The Complaint details transactions the defendants entered into with individuals in New Jersey, China, Pakistan and elsewhere. The defendants are charged with using straw buyers in these transactions - including existing companies in the U.S., as well as front companies that the defendants established and operated in China - to conceal the true value and ultimate end-user of the products from their employer. This enabled the defendants to pocket a portion of the proceeds from sales transactions for their own financial benefit, defrauding their employer out of more than $1 million, according to the Complaint.

The defendants are also charged with fabricating purchase orders and end-user certifications to conceal their scheme. (End-user certifications - which set forth the ultimate user and use of a product - are often required to determine whether a license from the U.S. government is required before certain products can be exported from the United States.)

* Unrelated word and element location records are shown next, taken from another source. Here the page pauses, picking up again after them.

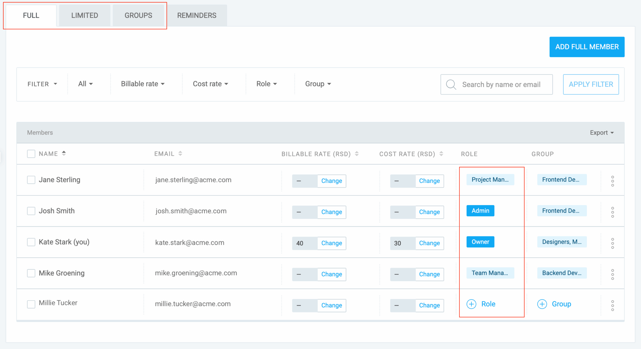Open the three-dot menu for Josh Smith
The image size is (641, 349).
[x=612, y=212]
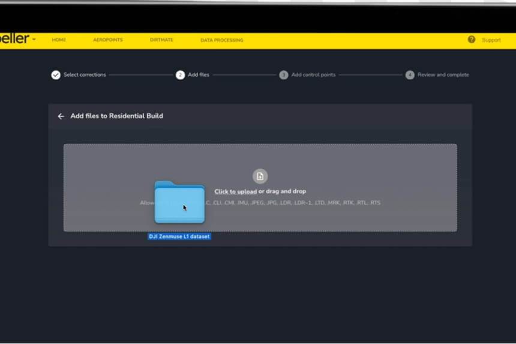Click the DJI Zenmuse L1 dataset folder

coord(179,203)
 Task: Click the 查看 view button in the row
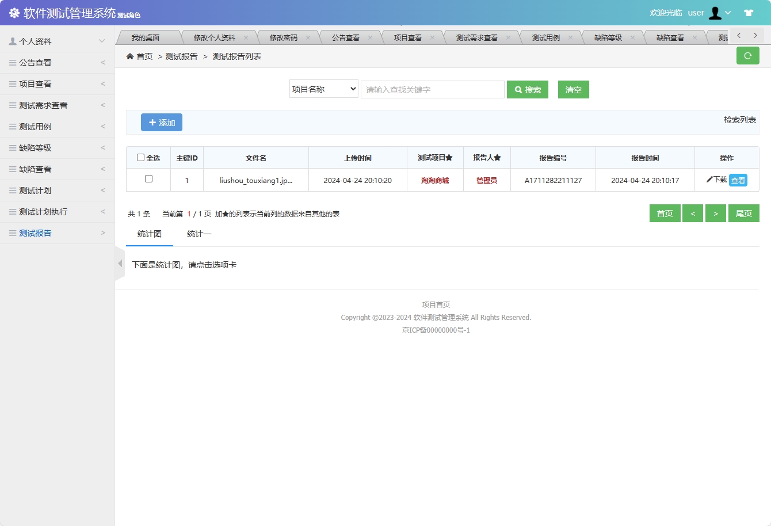739,180
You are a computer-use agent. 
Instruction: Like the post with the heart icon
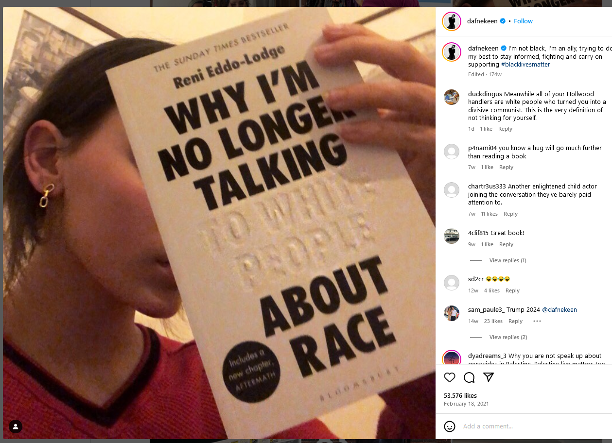[x=450, y=377]
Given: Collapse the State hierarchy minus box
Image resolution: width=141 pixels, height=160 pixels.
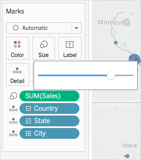Looking at the screenshot, I should (28, 121).
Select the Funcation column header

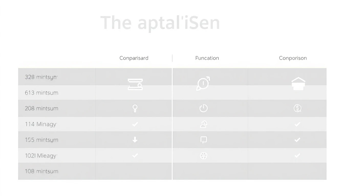point(207,58)
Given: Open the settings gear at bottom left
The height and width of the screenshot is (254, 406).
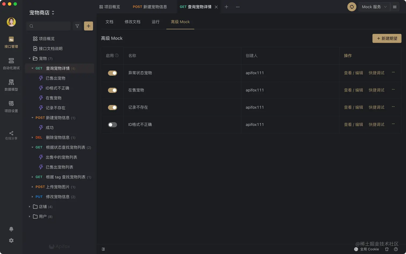Looking at the screenshot, I should click(11, 240).
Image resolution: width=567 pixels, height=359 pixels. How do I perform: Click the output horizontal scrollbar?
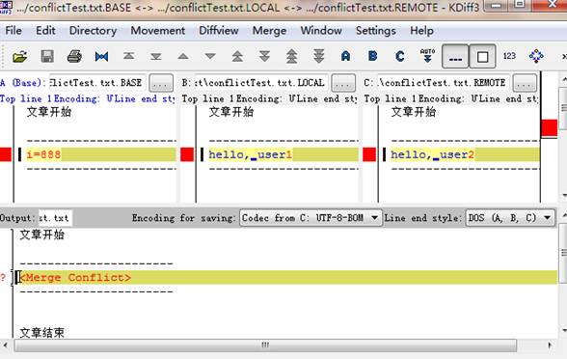click(x=265, y=345)
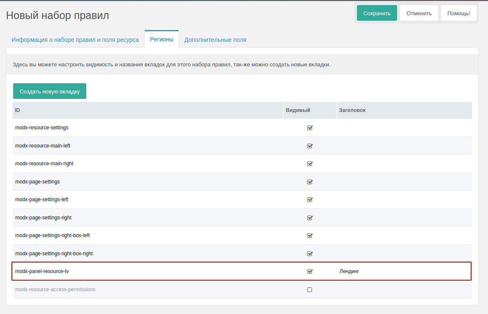
Task: Open Информация о наборе правил tab
Action: click(75, 40)
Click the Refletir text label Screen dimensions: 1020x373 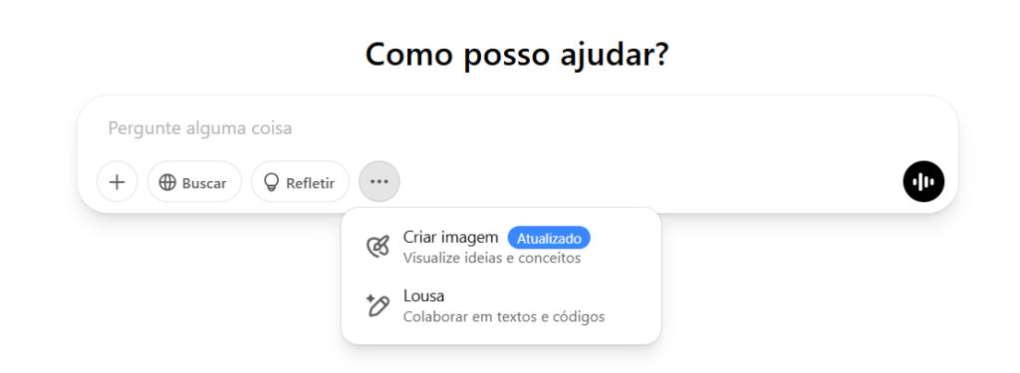[311, 183]

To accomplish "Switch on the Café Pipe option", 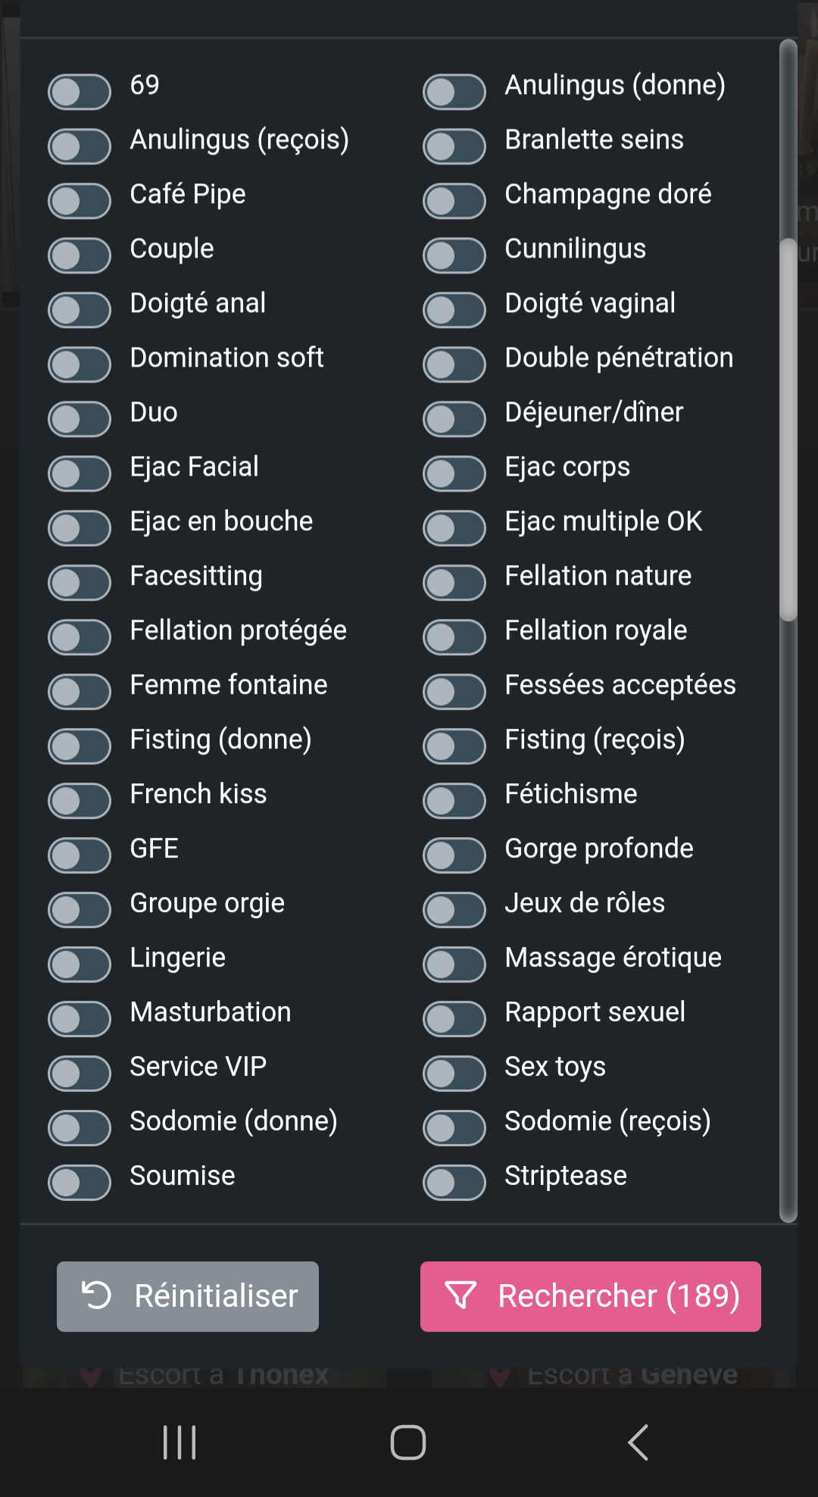I will (80, 201).
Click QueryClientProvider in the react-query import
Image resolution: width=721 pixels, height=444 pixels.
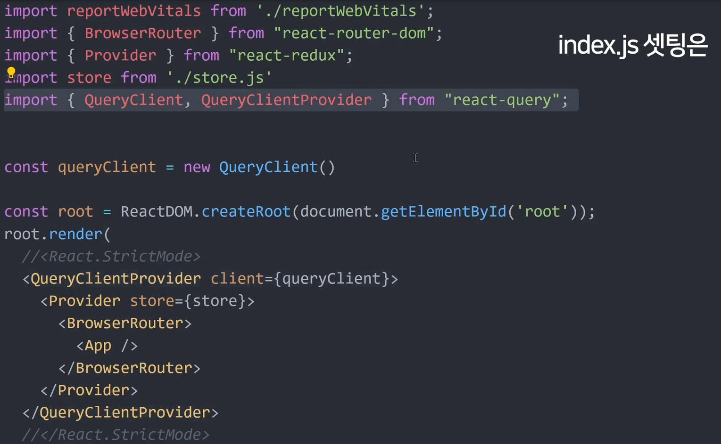point(286,100)
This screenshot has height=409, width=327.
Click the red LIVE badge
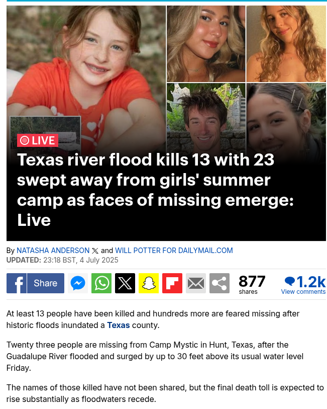pos(38,140)
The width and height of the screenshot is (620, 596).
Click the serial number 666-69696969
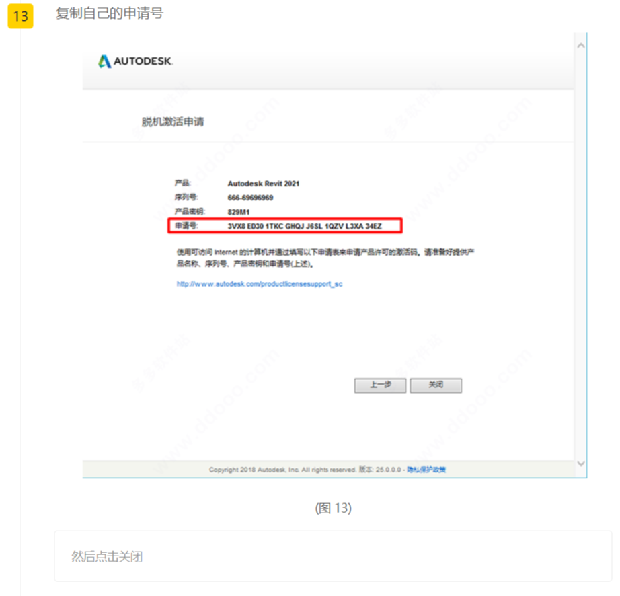tap(250, 198)
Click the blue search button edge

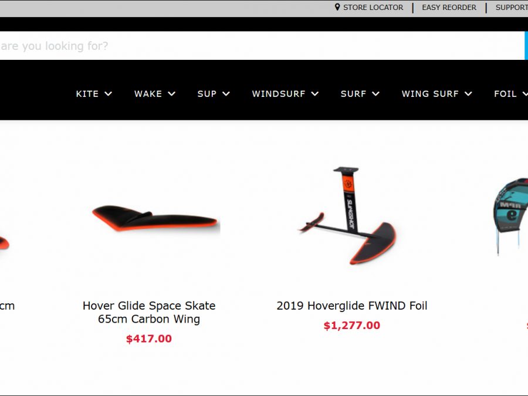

The Complaint details bribe payments the defendants demanded in exchange for providing favored treatment to customers. That favored treatment included offering bribe-paying customers lower prices and faster service, while simultaneously delaying or outright declining bids from non-bribe-paying customers. Pursuant to the scheme, the defendants generated thousands of electronic communications, including emails using their employer's U.S.-based computer server.

The defendants' employer cooperated in the investigation of the three employees immediately upon learning of the scheme from federal authorities.

The defendants are charged with conspiracy to commit wire fraud, which carries a maximum penalty of five years in federal prison and fines of up to $2 million (twice the gross gain to defendants or loss to their victim).

In determining an actual sentence, the judge to whom the case is eventually assigned would, upon a conviction, consult the U.S. Sentencing Guidelines, which provide appropriate sentencing ranges that take into account the severity and characteristics of the offense, the defendant's criminal history, if any, and other factors. The judge, however, is not bound by those guidelines in determining a sentence.

Parole has been abolished in the federal system. Defendants who are given custodial terms must serve nearly all that time.

Despite the charges, each defendant is presumed innocent unless and until proven guilty beyond a reasonable doubt following a trial at which the defendant has all of the trial rights guaranteed by the U.S. Constitution and federal law.

Christie credited Special Agents of the FBI, under the direction of Special Agent in Charge Leslie Wiser, Jr.; the Department of Homeland Security, Immigration and Customs Enforcement (ICE), under the direction of Special Agent in Charge Kyle Hutchins, and the Department of Commerce, under the direction of Special Agent in Charge Sidney M. Simon.

The Government is represented by Assistant U.S. Attorney Judith H. Germano of the U.S. Attorney's Office in Newark.